• **Extract provided**
You found a praying mantis egg case stuck to a twig, or you bought one online, and now you want to know what to do with it. Here’s the honest answer from someone who hatches these for a living: most people shouldn’t. Let me explain what an egg case actually is, how to identify the one you found, and why hatching it is harder than anyone tells you.
What is a praying mantis egg case?
A praying mantis egg case is called an ootheca (plural: oothecae). The female mantis produces it from a frothy secretion that hardens into a tough, foam-like shell. Inside that shell are dozens to hundreds of eggs, arranged in chambers.
One ootheca is not one mantis. One ootheca is a whole brood. Depending on the species, a single egg case holds anywhere from 50 to over 200 nymphs. When it hatches, they don’t trickle out over days. They come out all at once, in a wave, within an hour or two.
That number is the entire point of this article. People find an egg sac, picture a single pet mantis, and have no idea they’re holding a population.
How to identify an ootheca in your yard
If you live in North America and found an egg case outdoors, you almost certainly have one of two species, neither of which is something we breed or sell.

• **Request 1**
Answer these questions about the passage on praying mantis egg cases:
(a) What is a praying mantis egg case called?
(b) How many nymphs can a single egg case hold?
(c) Over how much time do the nymphs come out when the case hatches?
• **Request 2**
Condense the paragraph of the mantis egg case passage beginning "One ootheca is not one mantis" into a single sentence that keeps its main facts.

• **Collected material**

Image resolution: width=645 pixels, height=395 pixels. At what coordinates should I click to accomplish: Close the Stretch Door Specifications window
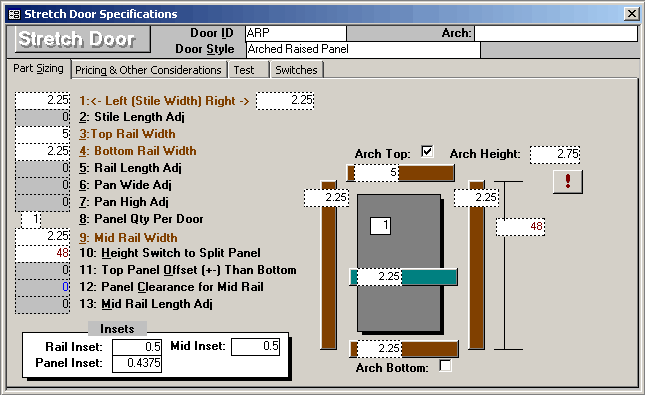pos(631,14)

• **Expected output 1**
(a) An ootheca (plural: oothecae).
(b) Anywhere from 50 to over 200, depending on the species.
(c) All at once, within an hour or two.

• **Expected output 2**
A single ootheca holds a whole brood of 50 to over 200 nymphs, depending on the species, and they all hatch together in a wave within an hour or two.